Increase operating time
Cleaning activities should be treated like any other maintenance activity. Making unplanned stops to clean the line increases non-productive time and distances us from our production goals. This is why we can perform superficial cleanings that do not require stopping production, such as daily operational tasks, as well as deep cleanings during scheduled production line stops.
We can schedule cleanings during line change or weekly cleanings. This reduces the chance of unplanned stops.
By reducing the Mean Time To Repair, we can minimize unplanned downtime, which results in greater effective production time. That is why having repair procedures carried out in a clear and effective way, taking advantage of the experience of previous repairs conducted by company workers on the same or similar machines, not only speeds up the repair process, but also ensures that we have the necessary spare parts to achieve the repair more quickly and effectively.
CIP / SIP: Cleaning in Place / Sterilization in Place
Cleaning and Sterilization in Place (CIP/SIP) process is an important but also often time consuming process. It can take hours to do a full sterilization run. Isolate all unplanned CIP/SIP runs and identify the causes for those extra runs. Reducing these sterilization runs can save you hours of machine downtime and operator time.
Among workers, it is common to have gaps in training and knowledge that must be addressed effectively in order to minimize them and prevent them from posing a risk to both safety and the operational continuity of the production line, which could result in errors during the closure of these gaps.
With TextAi you can see what kind of problems happen very often.

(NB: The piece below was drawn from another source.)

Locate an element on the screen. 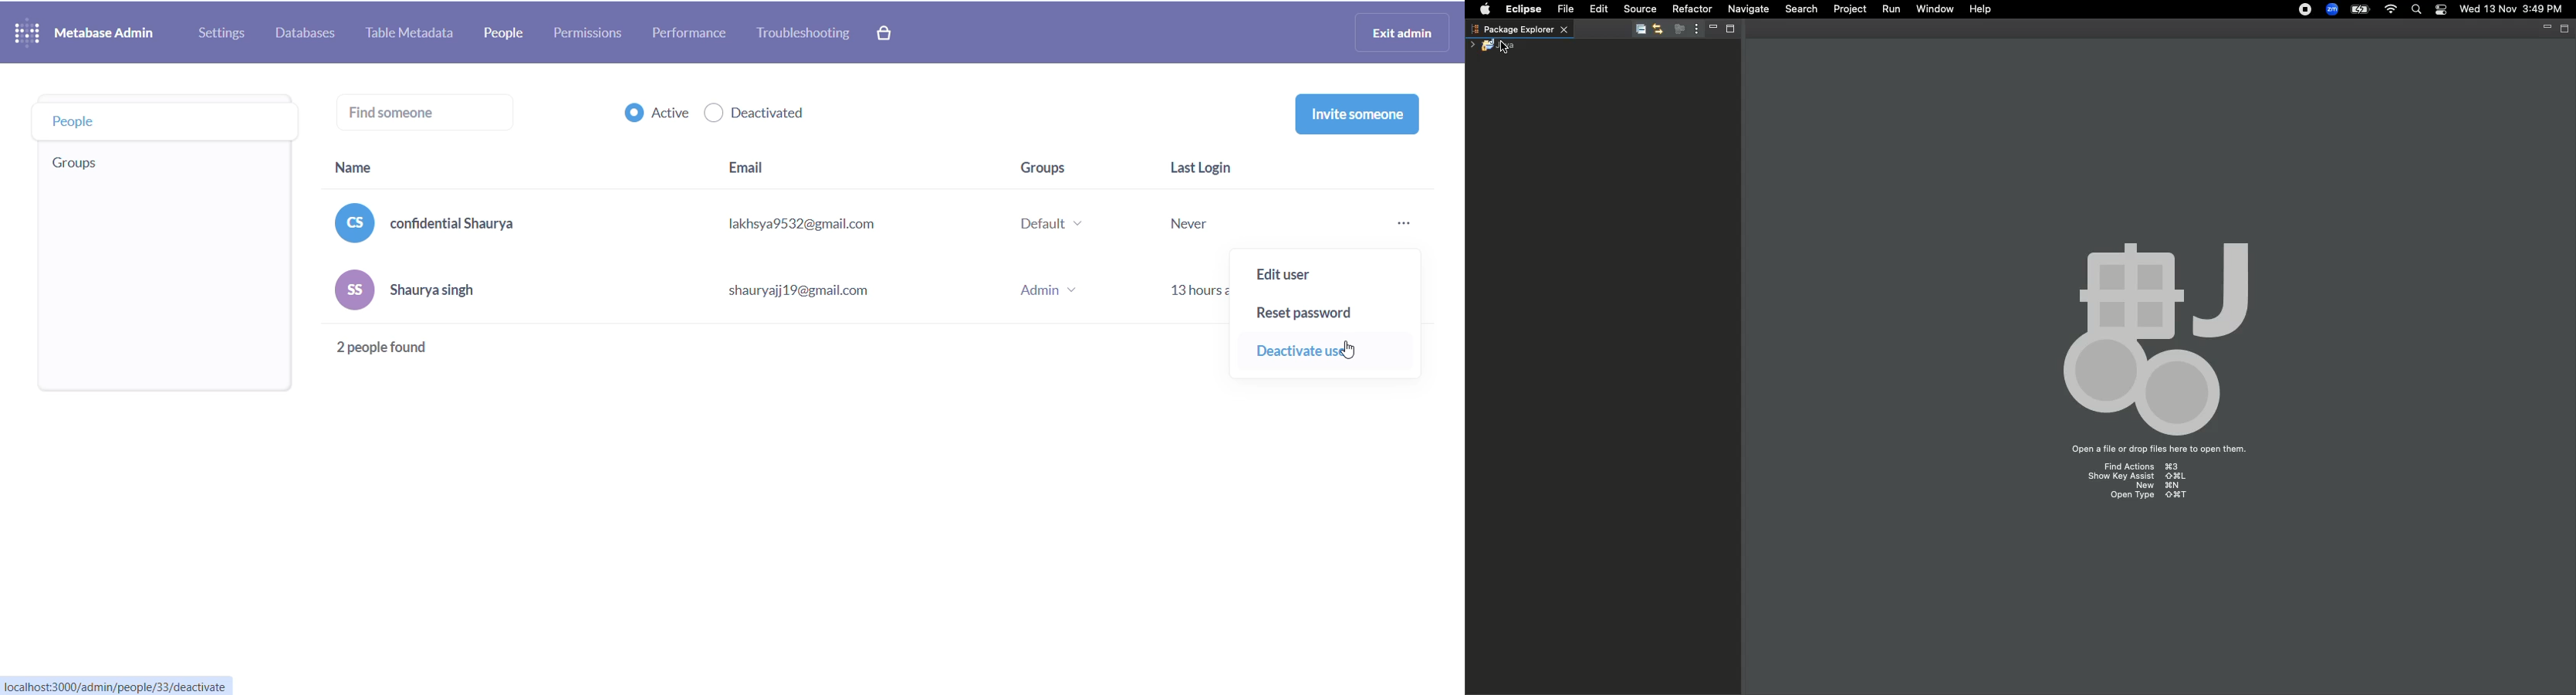 The width and height of the screenshot is (2576, 700). Charge is located at coordinates (2360, 9).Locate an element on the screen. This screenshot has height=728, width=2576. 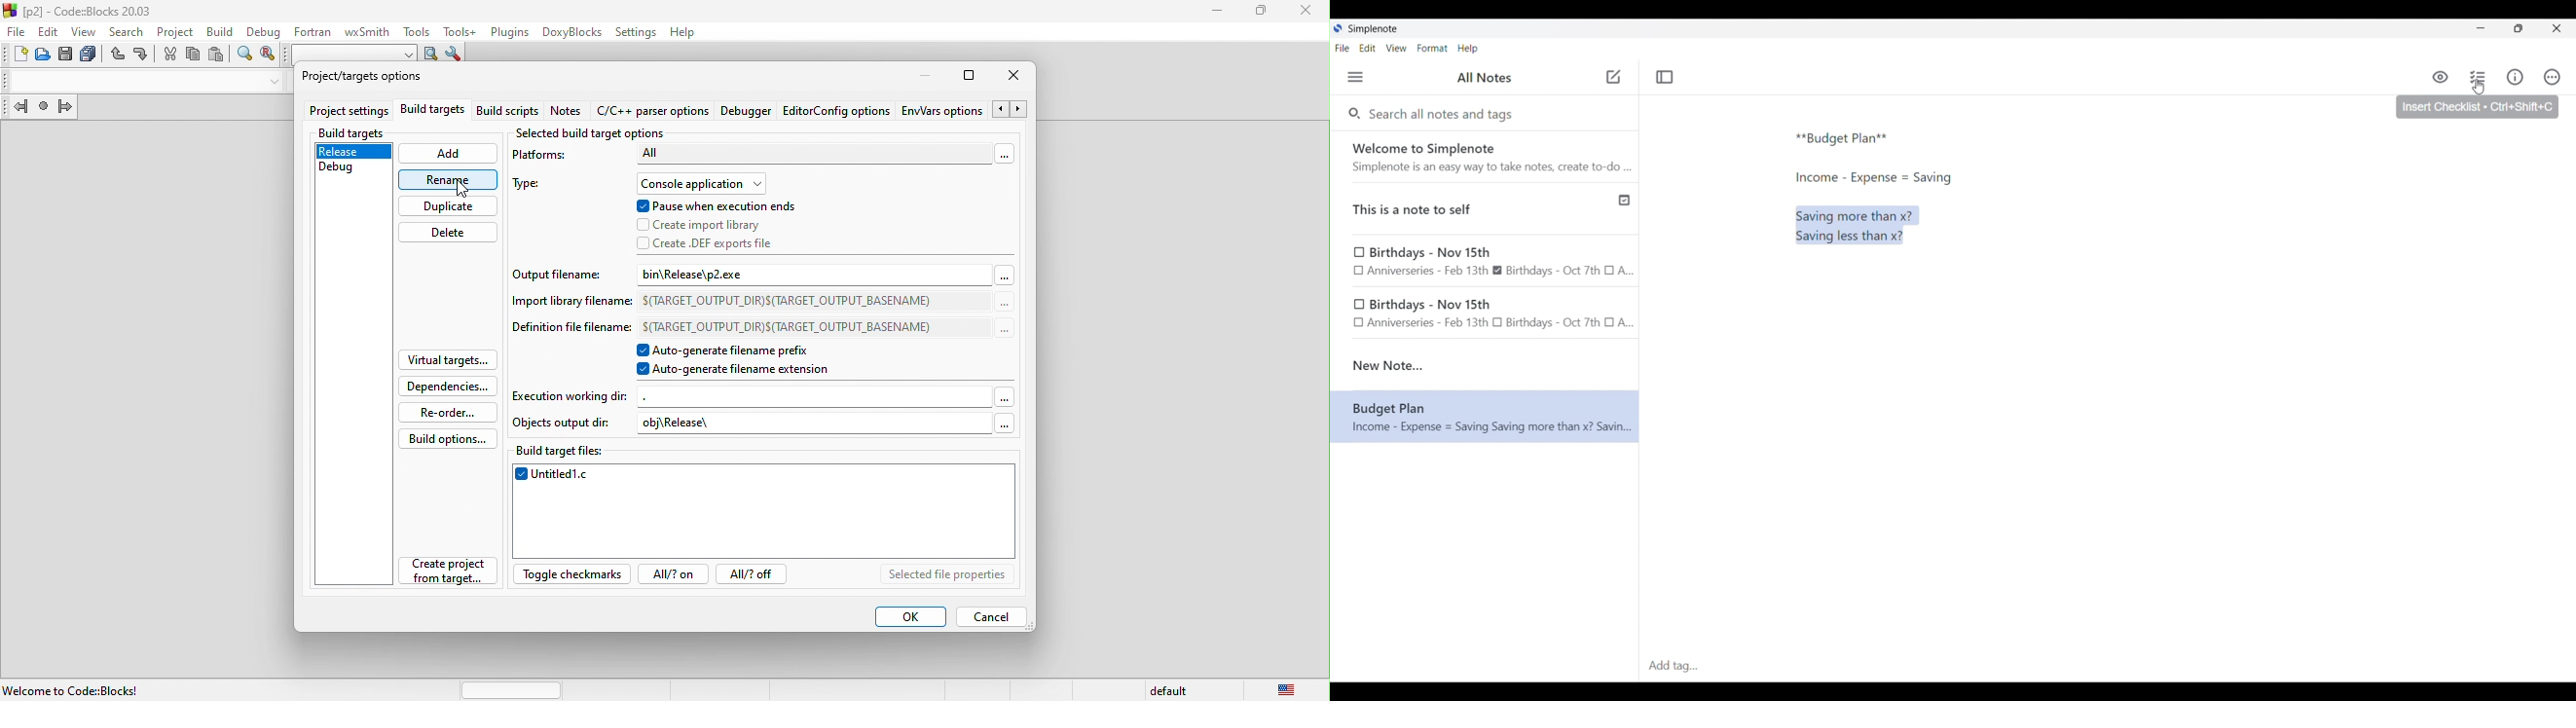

With a root cause analysis you can identify those problems which are perhaps not performed well. Here are potential training gaps.
Maintenance calls for problems, that should be handled by an operator is also an indication of a training gap.
Find out the problem reasons for maintenance calls and identify those reasons that should have been covered by the operator.
TextAI tools can also help us reduce these gaps by utilizing the information documented in the service orders of operators and maintainers and making it accessible to less trained personnel, guiding them in performing their tasks and help them understand the problems that have already occurred and how these issues have been resolved.
Reduce “Maintenance Calls”
Maintenance teams are often very busy and waiting for maintenance crew to arrive is lost time on the production and additional workload on the maintainers. If you do a breakdown for all the maintenance-call reasons, you can sometimes find tasks that are not too complex and can be taught to the operators. Tasks that happen a lot, ie. part of line changeover and software parameters are good candidates to teach operators.
Standard trouble shooting guides can also help. For example teach the team to try frequent trouble shooting steps before calling for help, might reduce many calls.
Safety and staff health
It is also essential to assess the possibility of potential failures that are dangerous to safety of staff and the environment. For example there is vibration from one machine that causes other machines to fall out of sync and more importantly make employees feel squeezy. For this reason, it is essential to have a criticality map of our equipment and processes and ensure that these potential failures are included in the analysis.